Record list:
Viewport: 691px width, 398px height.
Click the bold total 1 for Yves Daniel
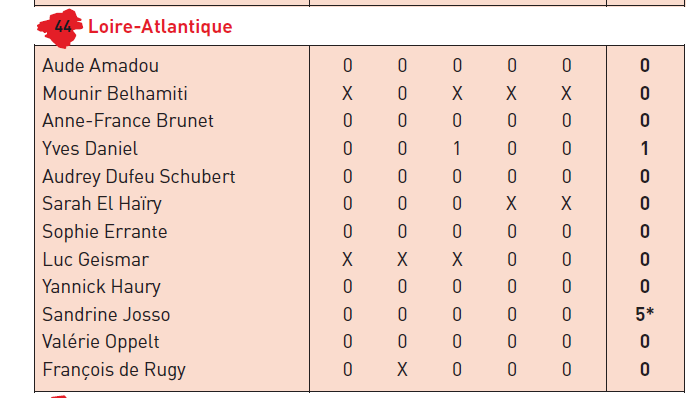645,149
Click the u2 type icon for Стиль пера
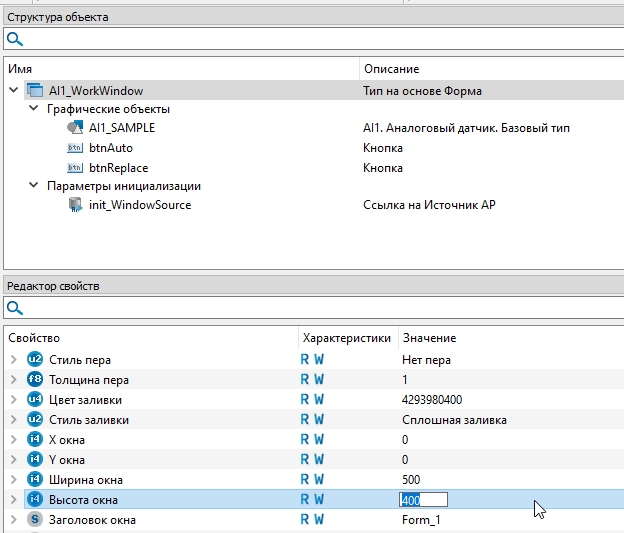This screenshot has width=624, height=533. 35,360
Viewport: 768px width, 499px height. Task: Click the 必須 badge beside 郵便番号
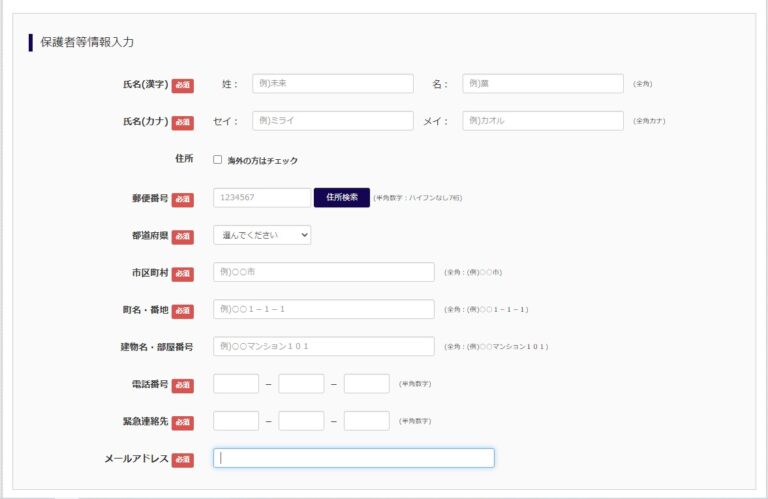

What to produce: Rewrite the records above, replacing every "Click" with "Tap" and keeping everything else the same. Leave the pictures out.

Task result:
Viewport: 691px width, 398px height.
Tap the bold total 1 for Yves Daniel
645,149
Tap the u2 type icon for Стиль пера
This screenshot has width=624, height=533. 35,360
Viewport: 768px width, 499px height. Task: Tap the 必須 badge beside 郵便番号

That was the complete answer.